--- begin RECORDS FOR THIS EXERCISE ---

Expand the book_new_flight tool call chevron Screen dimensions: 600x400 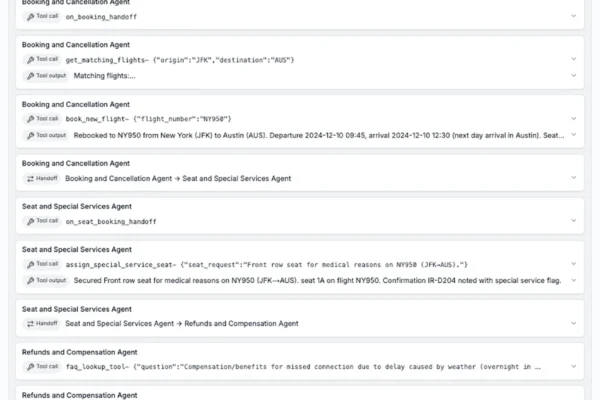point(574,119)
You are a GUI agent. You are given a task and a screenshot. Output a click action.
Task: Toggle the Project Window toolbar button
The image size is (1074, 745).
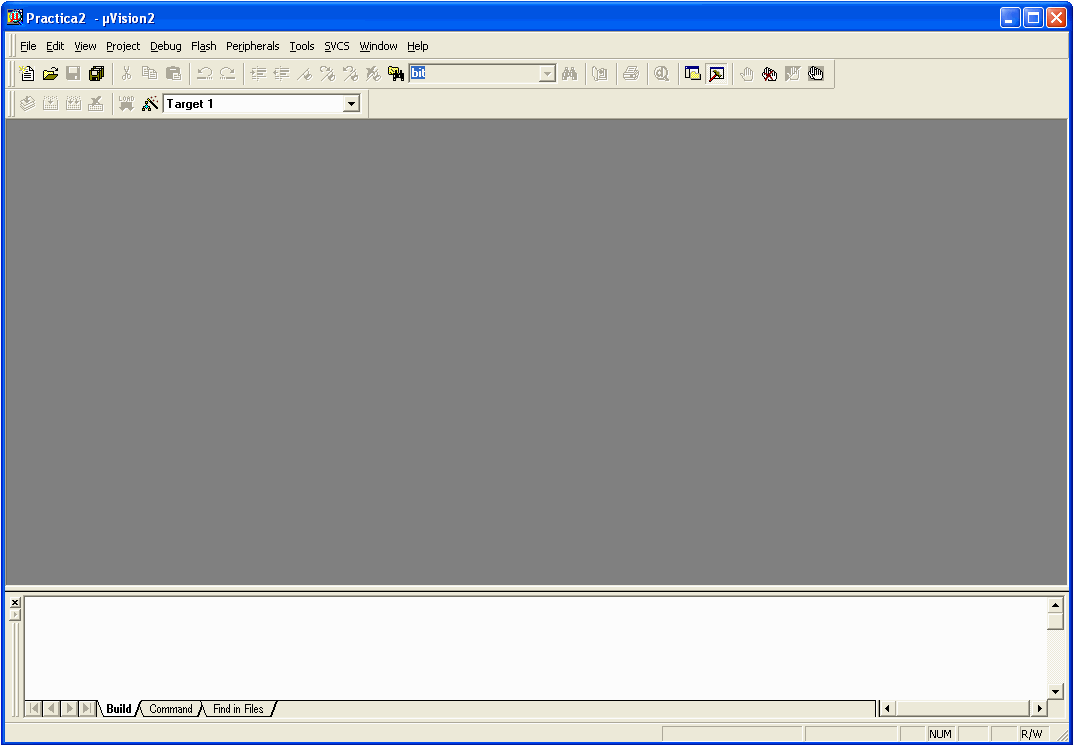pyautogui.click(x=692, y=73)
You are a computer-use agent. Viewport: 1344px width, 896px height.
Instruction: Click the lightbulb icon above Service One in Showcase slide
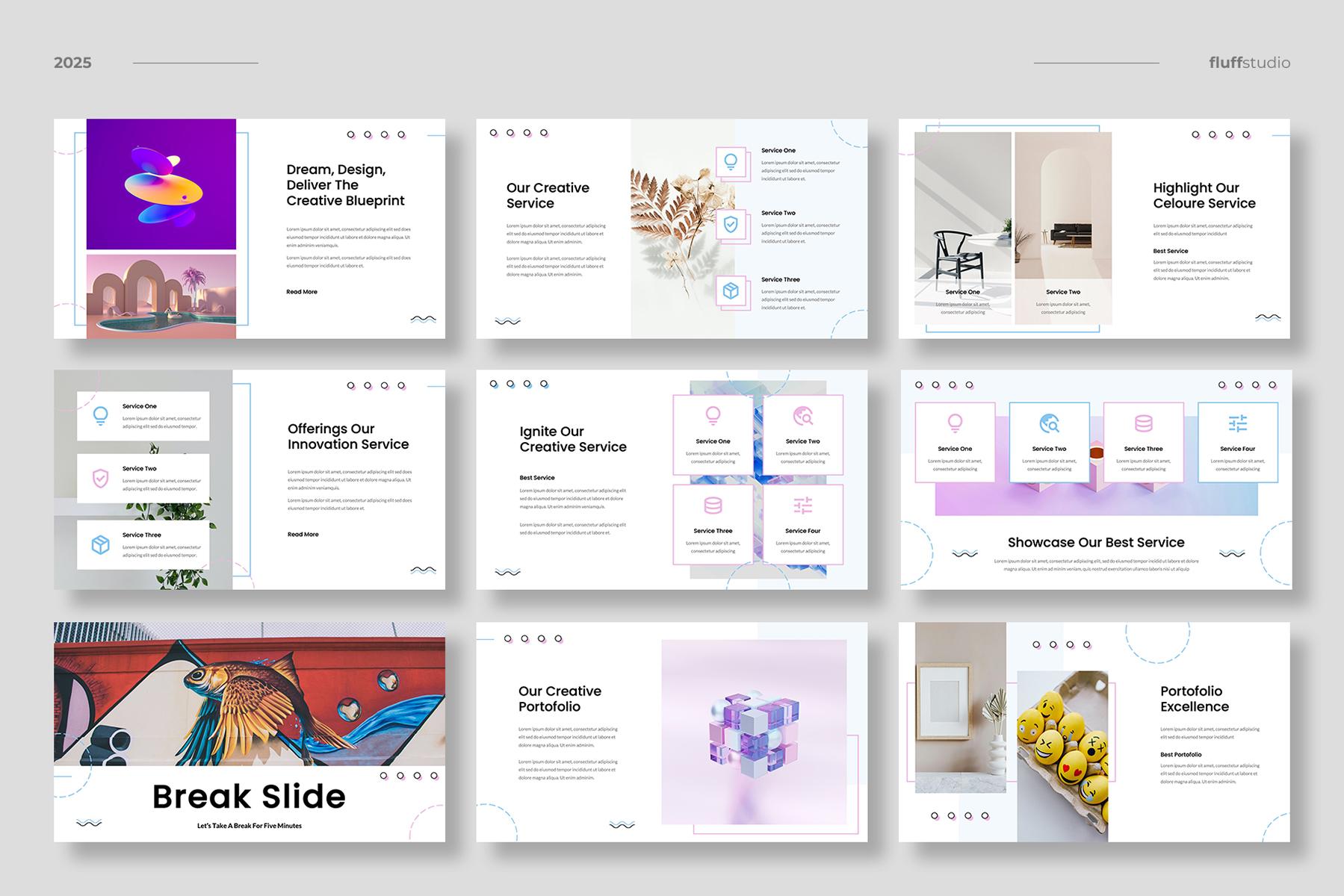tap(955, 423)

--- end RECORDS FOR THIS EXERCISE ---

EXERCISE DESCRIPTION →
Reproduce the entries word for word, beginning with the line that contains "You are a computer-use" and continuing through the last line of the entries, and omit the pictures.

RESPONSE →
You are a computer-use agent. Viewport: 1344px width, 896px height.
Instruction: Click the lightbulb icon above Service One in Showcase slide
tap(955, 423)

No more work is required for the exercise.